Semantic Kernel Plugins Created: 01 Feb 2026 Updated: 01 Feb 2026

Structuring Semantic Kernel Functions with Plugins

In the evolving landscape of AI orchestration, passing raw text to a Large Language Model (LLM) is rarely enough. To build robust applications, we need models that can "do" things—retrieve data, calculate numbers, or interact with APIs. In Microsoft’s Semantic Kernel, the architecture that bridges the gap between mere text generation and functional execution is the Plugin.

The Concept: Plugins as Containers

Think of a Plugin in Semantic Kernel exactly as you would a Module or a Class in Object-Oriented Programming. It is a container designed to group logically related functions under a unified namespace.

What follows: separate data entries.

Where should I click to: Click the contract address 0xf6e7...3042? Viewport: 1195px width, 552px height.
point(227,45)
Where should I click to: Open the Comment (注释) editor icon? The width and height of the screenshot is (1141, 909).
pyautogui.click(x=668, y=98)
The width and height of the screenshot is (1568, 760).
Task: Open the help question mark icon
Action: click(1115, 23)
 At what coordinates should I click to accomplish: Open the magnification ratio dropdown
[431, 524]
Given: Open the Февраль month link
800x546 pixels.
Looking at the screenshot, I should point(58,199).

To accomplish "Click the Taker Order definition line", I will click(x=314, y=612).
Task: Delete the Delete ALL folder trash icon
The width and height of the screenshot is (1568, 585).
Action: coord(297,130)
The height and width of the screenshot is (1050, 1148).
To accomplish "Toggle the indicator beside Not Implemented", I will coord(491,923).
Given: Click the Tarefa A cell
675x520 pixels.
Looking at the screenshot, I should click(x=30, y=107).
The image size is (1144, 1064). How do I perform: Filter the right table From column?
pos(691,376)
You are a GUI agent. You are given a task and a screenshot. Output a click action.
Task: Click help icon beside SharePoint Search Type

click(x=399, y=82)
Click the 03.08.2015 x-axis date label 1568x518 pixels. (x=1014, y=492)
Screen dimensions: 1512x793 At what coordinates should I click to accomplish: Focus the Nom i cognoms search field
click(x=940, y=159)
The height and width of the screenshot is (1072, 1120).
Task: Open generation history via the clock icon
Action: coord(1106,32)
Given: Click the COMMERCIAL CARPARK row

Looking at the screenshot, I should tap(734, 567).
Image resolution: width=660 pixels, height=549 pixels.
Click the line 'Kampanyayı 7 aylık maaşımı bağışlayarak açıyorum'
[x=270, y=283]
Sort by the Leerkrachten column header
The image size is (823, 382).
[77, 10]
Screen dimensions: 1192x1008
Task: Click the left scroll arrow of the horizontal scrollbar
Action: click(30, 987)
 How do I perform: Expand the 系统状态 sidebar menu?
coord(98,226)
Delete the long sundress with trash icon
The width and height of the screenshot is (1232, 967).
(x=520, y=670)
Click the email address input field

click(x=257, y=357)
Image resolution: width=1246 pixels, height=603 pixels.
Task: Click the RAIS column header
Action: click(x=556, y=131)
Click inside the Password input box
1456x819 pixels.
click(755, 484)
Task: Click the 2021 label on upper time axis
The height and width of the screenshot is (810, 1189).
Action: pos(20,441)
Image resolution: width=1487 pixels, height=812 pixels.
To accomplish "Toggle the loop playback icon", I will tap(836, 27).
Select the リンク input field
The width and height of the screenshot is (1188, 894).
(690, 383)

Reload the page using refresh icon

While the kernel is the engine, the plugins are the tools. Whether you are grouping functions by domain (e.g., FinancePlugin, HRPlugin) or by capability (e.g., EmailSender, DataConverter), the goal is to simplify function management. When a query is sent to the LLM, the Kernel packages the user prompt, history, and available functions (prefixed with their plugin names) to help the model decide which tool to pull from the toolbox.

Under the Hood: The Protocol

When using Semantic Kernel, the framework abstracts the complexity of API calls. However, understanding the underlying protocol is crucial. Under the hood, the Kernel constructs a payload compatible with the OpenAI API (or similar providers).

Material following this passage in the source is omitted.